You can click on each figure for a larger version.

example spectrogram of a strong simulated CW signal

Figure 1: Example of a strong simulated CW as seen in a spectrogram. This signal corresponds to a deformed NS spinning 50 times per second orbiting a companion with an orbital period of 50 days. The overall frequency scale, 100 Hz, is given by twice the rotational frequency of the body. The widest oscillations, with periodicity of 365 days, correspond to the Doppler modulation induced by the orbital motion of the Earth around the sun. The narrower ones, with a periodicity of 50 days, correspond to the orbital motion of the CW source around its companion. The duration of the data stream (2 years) is taken to be longer than the one used in this search (6 months) for illustration purposes.

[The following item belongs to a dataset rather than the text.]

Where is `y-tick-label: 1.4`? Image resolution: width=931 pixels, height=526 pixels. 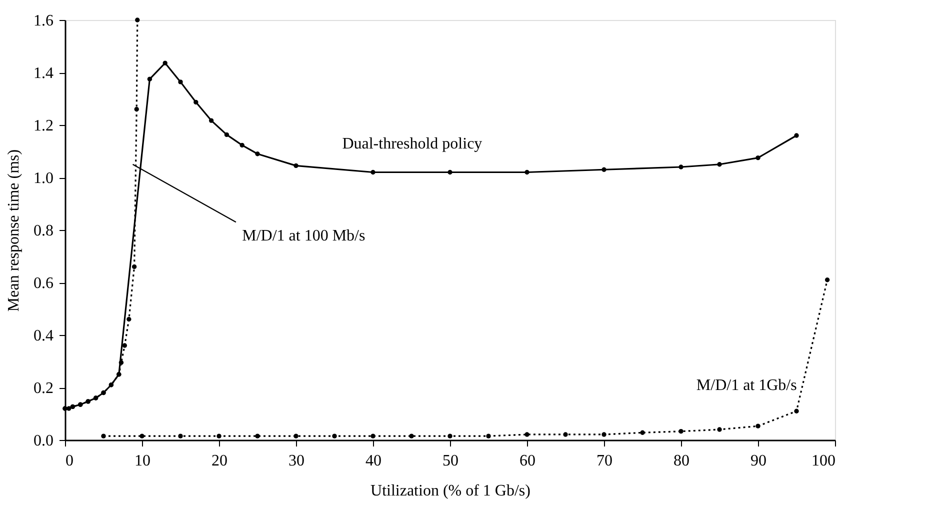
y-tick-label: 1.4 is located at coordinates (44, 74).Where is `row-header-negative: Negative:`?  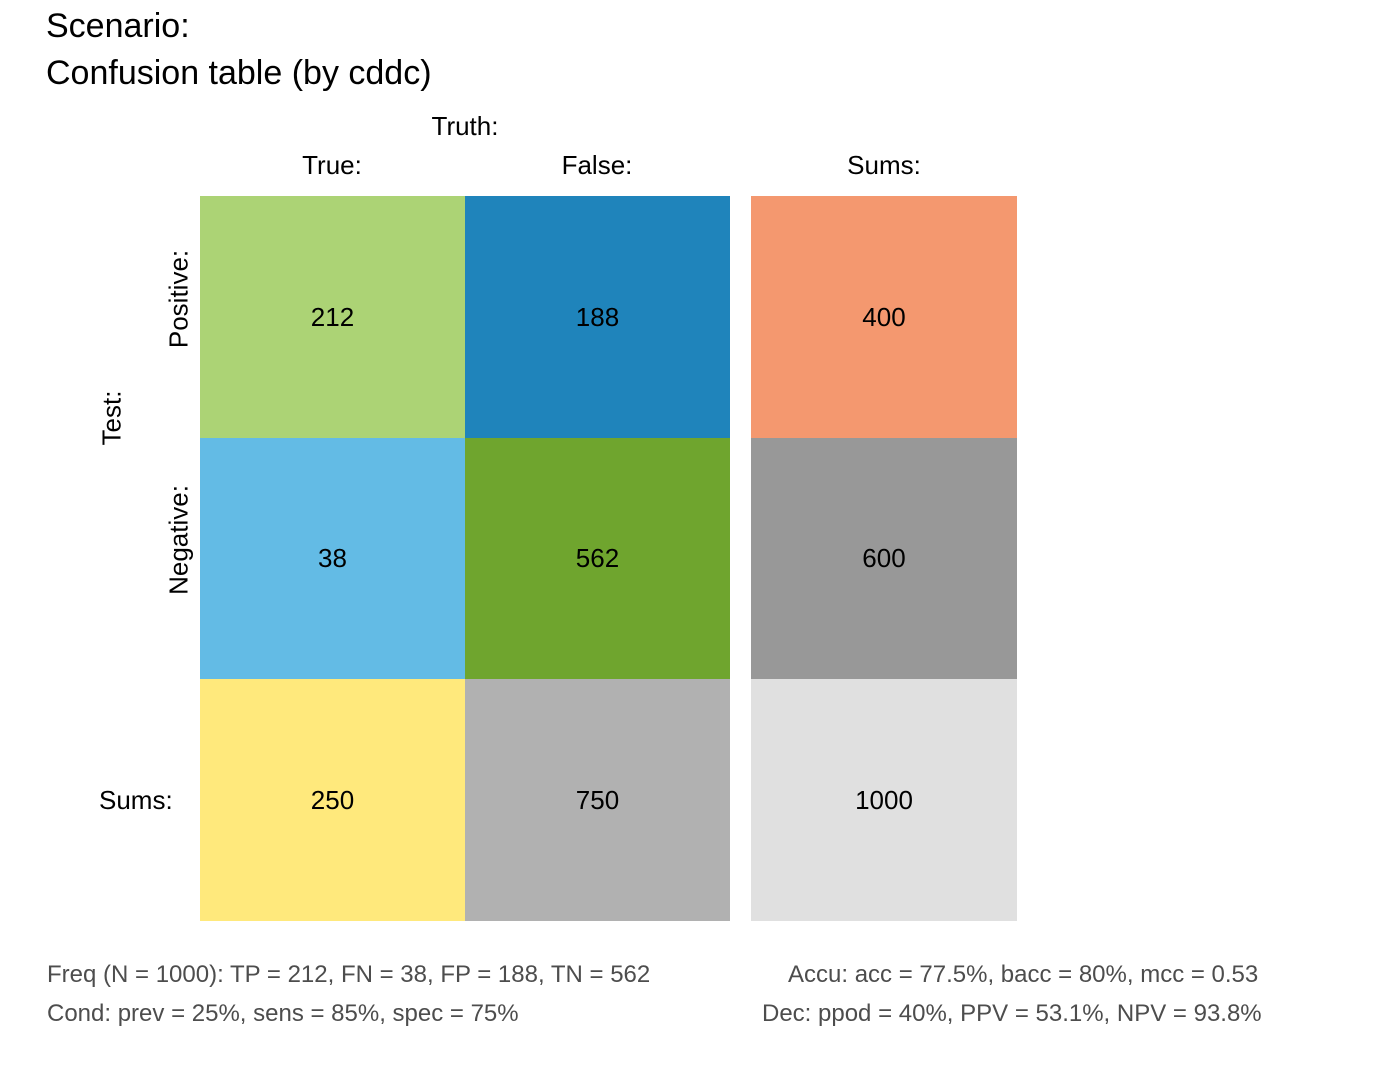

astrophysical reach plotted against signal frequency, for different ellipticity values

Figure 2: Maximum astrophysical reach covered by our search as a function of frequency. Curves represent different values of deformation, characterized as the ellipticity of a NS. Bigger deformations and higher frequencies tend to produce stronger CWs, allowing us to probe them at further distances. The shaded region implies spindown rates beyond the ones probed by the search, if no other balancing mechanism is assumed. As a reference, the closest known NS to us is located 0.1 kpc away.

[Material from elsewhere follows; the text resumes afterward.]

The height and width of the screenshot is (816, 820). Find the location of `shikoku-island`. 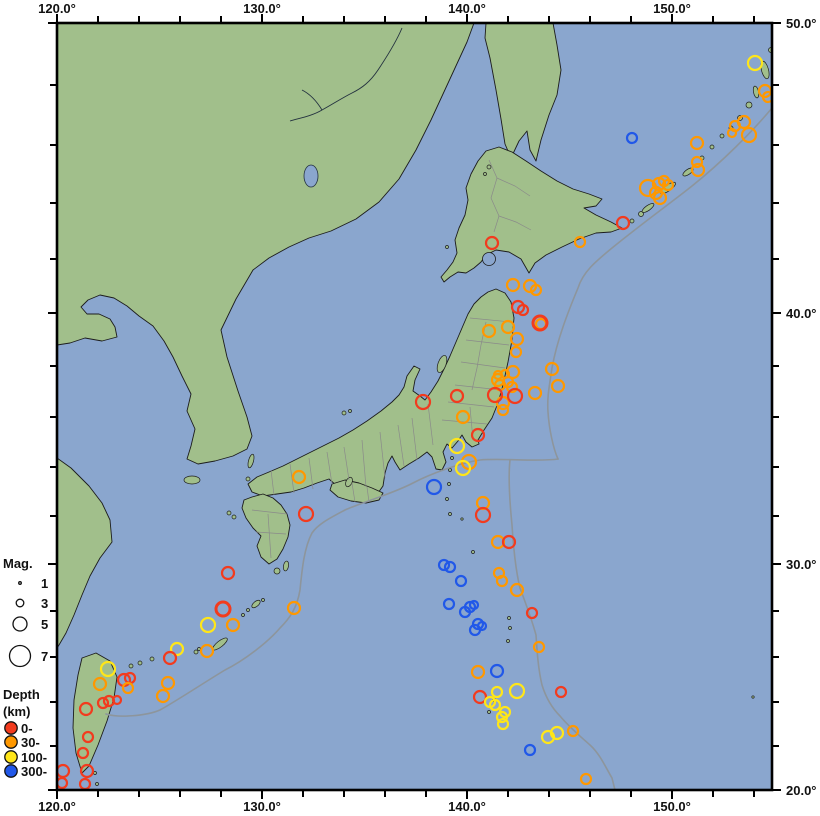

shikoku-island is located at coordinates (356, 492).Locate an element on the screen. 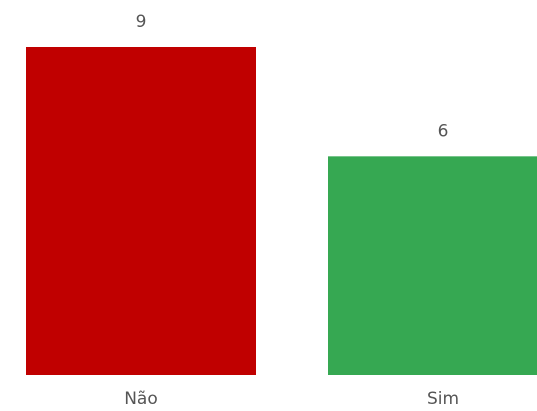 This screenshot has height=411, width=537. x-tick-label: Sim is located at coordinates (443, 399).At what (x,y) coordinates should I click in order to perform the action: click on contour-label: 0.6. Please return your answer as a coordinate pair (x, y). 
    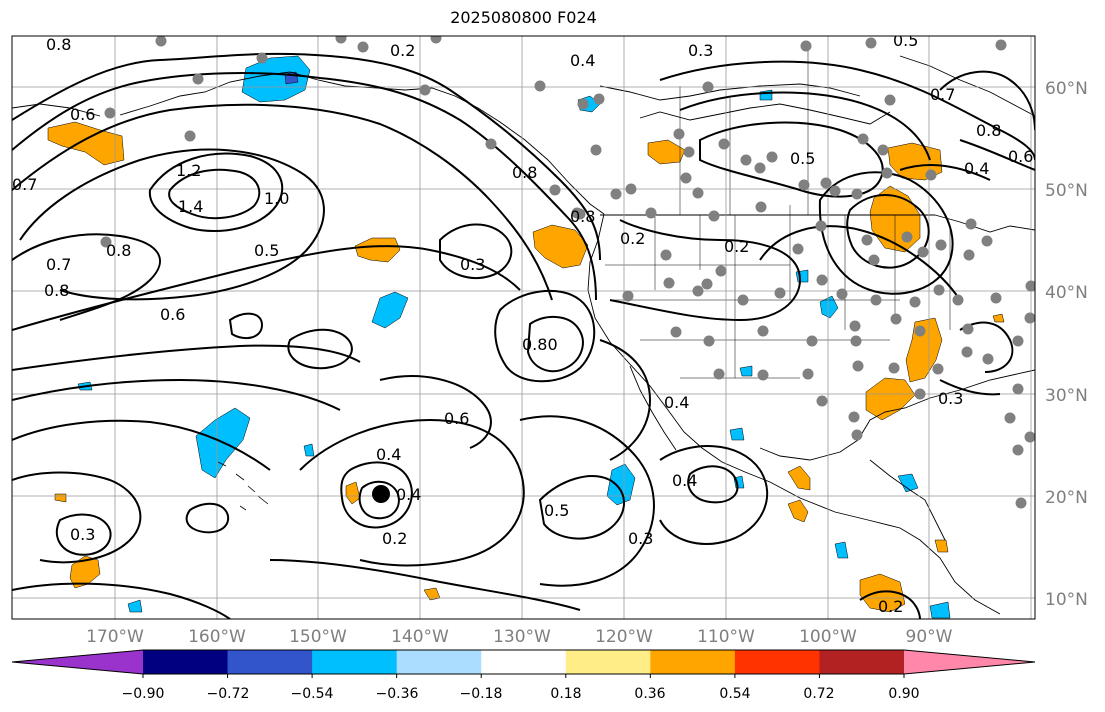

allowed deformation (ellipticity) plotted against signal frequency, for different distances

Figure 3: Maximum deformation allowed for a NS within our search’s reach as a function of frequency. These curves represent how deformed a NS should be to produce a CW detectable by our search. Since CW amplitude decays with distance, closer sources are constrained to have lower ellipticities than those farther away. The shaded region implies spindown rates beyond the ones probed by the search, if no other balancing mechanism is assumed.